- Your task
Reproduce verbatim the lines starting with the line that contains "Where should I click to: Click the blue" and continuing through the line that contains "pos(1578,21)", both included.

- Extracted material
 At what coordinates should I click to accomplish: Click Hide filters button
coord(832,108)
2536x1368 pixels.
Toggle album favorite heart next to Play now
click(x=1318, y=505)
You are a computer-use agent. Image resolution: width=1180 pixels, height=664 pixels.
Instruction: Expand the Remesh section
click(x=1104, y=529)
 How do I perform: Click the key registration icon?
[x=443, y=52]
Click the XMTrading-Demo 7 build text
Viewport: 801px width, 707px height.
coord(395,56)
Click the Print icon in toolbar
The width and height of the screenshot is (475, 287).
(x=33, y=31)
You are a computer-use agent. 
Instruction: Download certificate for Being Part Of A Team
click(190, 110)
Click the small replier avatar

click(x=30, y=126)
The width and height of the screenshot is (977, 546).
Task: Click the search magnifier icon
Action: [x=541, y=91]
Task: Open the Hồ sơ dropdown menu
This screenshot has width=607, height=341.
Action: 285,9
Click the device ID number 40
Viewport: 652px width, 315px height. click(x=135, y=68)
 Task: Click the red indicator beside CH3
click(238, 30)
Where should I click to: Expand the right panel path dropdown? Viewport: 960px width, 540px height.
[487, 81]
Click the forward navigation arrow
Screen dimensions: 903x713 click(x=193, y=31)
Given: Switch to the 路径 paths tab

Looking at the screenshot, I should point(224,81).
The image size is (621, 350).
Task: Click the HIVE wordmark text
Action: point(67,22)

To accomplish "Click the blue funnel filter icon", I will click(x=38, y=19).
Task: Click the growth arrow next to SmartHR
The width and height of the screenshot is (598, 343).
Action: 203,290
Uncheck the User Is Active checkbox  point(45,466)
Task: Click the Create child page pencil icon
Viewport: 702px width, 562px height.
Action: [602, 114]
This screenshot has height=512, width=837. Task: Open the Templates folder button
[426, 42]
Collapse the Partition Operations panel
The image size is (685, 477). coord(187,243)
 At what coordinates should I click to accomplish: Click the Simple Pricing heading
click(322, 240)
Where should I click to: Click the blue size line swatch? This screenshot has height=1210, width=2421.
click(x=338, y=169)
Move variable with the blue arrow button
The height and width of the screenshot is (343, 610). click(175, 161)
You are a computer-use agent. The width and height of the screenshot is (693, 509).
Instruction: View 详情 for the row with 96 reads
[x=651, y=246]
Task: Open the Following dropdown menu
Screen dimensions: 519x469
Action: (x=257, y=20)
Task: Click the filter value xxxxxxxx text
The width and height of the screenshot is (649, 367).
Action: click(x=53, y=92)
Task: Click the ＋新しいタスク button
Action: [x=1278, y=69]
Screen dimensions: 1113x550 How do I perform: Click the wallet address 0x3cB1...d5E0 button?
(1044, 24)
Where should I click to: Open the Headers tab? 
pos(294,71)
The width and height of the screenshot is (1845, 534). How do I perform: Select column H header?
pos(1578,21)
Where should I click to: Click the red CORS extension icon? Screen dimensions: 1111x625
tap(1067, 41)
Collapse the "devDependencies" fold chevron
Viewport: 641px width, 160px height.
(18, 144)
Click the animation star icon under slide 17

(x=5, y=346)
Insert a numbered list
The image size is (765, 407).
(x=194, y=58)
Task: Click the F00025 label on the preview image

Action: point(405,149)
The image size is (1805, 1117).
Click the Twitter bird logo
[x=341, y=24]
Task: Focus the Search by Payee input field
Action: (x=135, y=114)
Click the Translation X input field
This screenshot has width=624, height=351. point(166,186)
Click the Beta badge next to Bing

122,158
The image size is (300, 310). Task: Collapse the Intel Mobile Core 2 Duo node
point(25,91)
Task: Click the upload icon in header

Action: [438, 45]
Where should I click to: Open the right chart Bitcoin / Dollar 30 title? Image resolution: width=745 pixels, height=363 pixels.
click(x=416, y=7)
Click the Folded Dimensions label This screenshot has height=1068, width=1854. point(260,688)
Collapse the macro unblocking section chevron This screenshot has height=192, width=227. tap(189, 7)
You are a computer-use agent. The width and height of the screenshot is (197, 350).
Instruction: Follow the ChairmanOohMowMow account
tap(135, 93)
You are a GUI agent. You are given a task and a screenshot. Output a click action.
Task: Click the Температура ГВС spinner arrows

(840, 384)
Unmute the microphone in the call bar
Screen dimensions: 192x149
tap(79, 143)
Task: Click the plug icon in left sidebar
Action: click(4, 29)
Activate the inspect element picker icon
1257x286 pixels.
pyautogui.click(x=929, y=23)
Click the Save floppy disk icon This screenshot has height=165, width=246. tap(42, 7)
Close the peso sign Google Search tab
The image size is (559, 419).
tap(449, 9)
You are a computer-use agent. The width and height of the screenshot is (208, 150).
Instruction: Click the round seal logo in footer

- Worked solution
Where should I click to: Click the blue size line swatch? This screenshot has height=1210, width=2421.
click(x=338, y=169)
Move variable with the blue arrow button
The height and width of the screenshot is (343, 610). click(175, 161)
You are a computer-use agent. The width and height of the screenshot is (693, 509).
Instruction: View 详情 for the row with 96 reads
[x=651, y=246]
Task: Open the Following dropdown menu
Screen dimensions: 519x469
Action: (x=257, y=20)
Task: Click the filter value xxxxxxxx text
The width and height of the screenshot is (649, 367).
Action: click(x=53, y=92)
Task: Click the ＋新しいタスク button
Action: [x=1278, y=69]
Screen dimensions: 1113x550 How do I perform: Click the wallet address 0x3cB1...d5E0 button?
(1044, 24)
Where should I click to: Open the Headers tab? 
pos(294,71)
The width and height of the screenshot is (1845, 534). How do I perform: Select column H header?
pos(1578,21)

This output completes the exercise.